Начались смутные девяностые. Деньги! Жадность! Собственность! Поглотили умы и души людей, отравив их своими эманациями. Когда ложь торжествовала над правдой, когда предательство выглядело достоинством, а безнравственность – частью культуры. Честные, совестливые и порядочные люди не видели выхода и не могли быть востребованы в обстановке грехопадения целой страны. Такая действительность никак не укладывалась в здоровом сознании, она оскорбляла твою ранимую душу.

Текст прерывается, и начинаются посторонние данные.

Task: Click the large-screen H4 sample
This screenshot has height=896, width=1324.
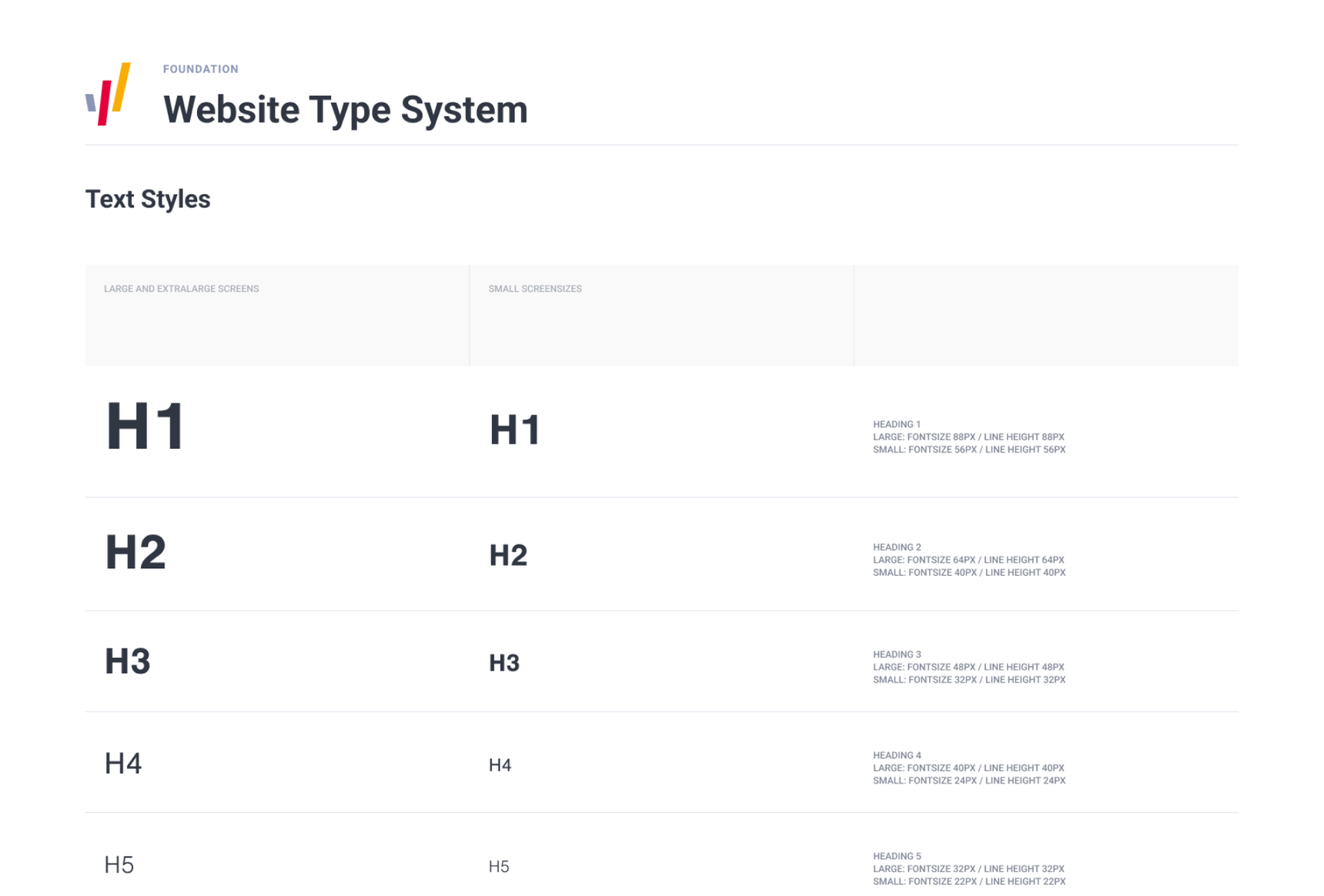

Вся твоя жизнь – это одно большое восхищение, до самого малого ее проявления гуманностью, красотой человеческих отношений, потому всегда с болью переживала эту искаженную реальность, несовершенство и жестокость окружающего мира, а обостренное чувство справедливости страдало вместе с трогательной отзывчивостью твоей романтической души. Вокруг, все рушилось на глазах, в прах превращая и мечты, и надежды, и планы. И будто взвалив на себя непосильную ношу грехов человеческих, ты плакала, искренне веря, что по телевизору могут показывать только правду. Настрадавшись за всех, как ребенок, тревожно засыпала, взяв мою руку, когда я был рядом, отогревая свою озябшую душу в моей. Как цветок, закрывающий свои лепестки от грозы, ты пряталась в свой идеальный мир гармонии, чистоты, чаще молилась любимой Владимирской Пресвятой Богородице. Как – будто знала, какое несчастье несут в нашу жизнь чужие, злые ветры перемен. Какими мутными стали людские отношения разбавленные ядом прагматизма. И это уже был не тот воздух, которым ты в детстве не могла надышаться. В него чего – то подмешали. В нем будто растворено предчувствие большой беды. И опасалась, что будет разрушено твое последнее духовное пристанище. Потому боялась оставаться одна. А когда я уходил ненадолго, то оставлял тебе маленькие улыбчивые записочки, которых с годами скопилось множество, и ты их до сих пор
бережно хранишь:
Грустишь, и что – то теребя.
Скорбишь нередко,
Здесь не помогут ни друзья,
Ни градусник и не пипетка.
Ты, ненаглядная моя!
От всех печалей – только я, –
Твоя таблетка!
Ты никогда не трепетала ни перед роскошью, ни перед едой, ни перед властью. Меня всегда удивляло, как ты можешь существовать, почти не прикасаясь к пище. А когда я заводил об этом разговор, ты мечтательно объясняла, что существует особая категория продвинутых в духе людей, которые получают энергию, питаясь Святым Духом. В ответ я называл тебя любимым ребенком или хризантемой. Однако к церковным обрядам относилась без фанатизма и излишне религиозной не слыла. Как – будто душа сторонилась громогласных песнопений, чувствуя в них некую фальшь и словно боясь обидеть Создателя, старалась молиться одна, тихо и искренне, всем своим естеством пребывая и растворяясь до капли в любви к Всевышнему.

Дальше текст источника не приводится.